§ **Task description**:
Please write out all the data that follows exactly, without the pictures.

Saved data entries:
--------------------------------

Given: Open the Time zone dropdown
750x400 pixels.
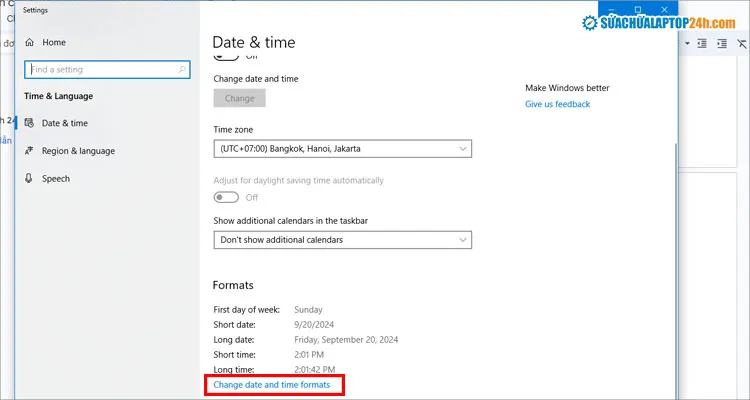Looking at the screenshot, I should [342, 148].
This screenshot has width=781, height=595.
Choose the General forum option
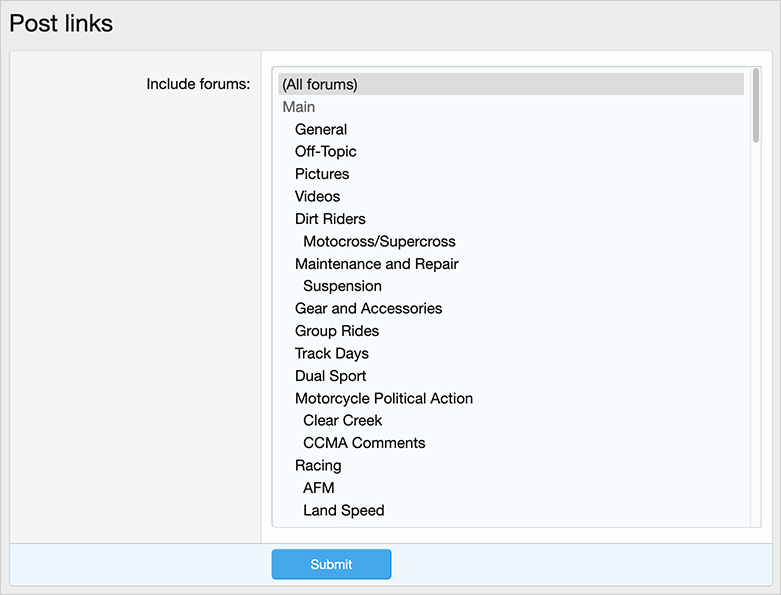point(321,129)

--------------------------------

§ **Answer box**:
Given: Open the Time zone dropdown
750x400 pixels.
Looking at the screenshot, I should [342, 148].
This screenshot has width=781, height=595.
Choose the General forum option
point(321,129)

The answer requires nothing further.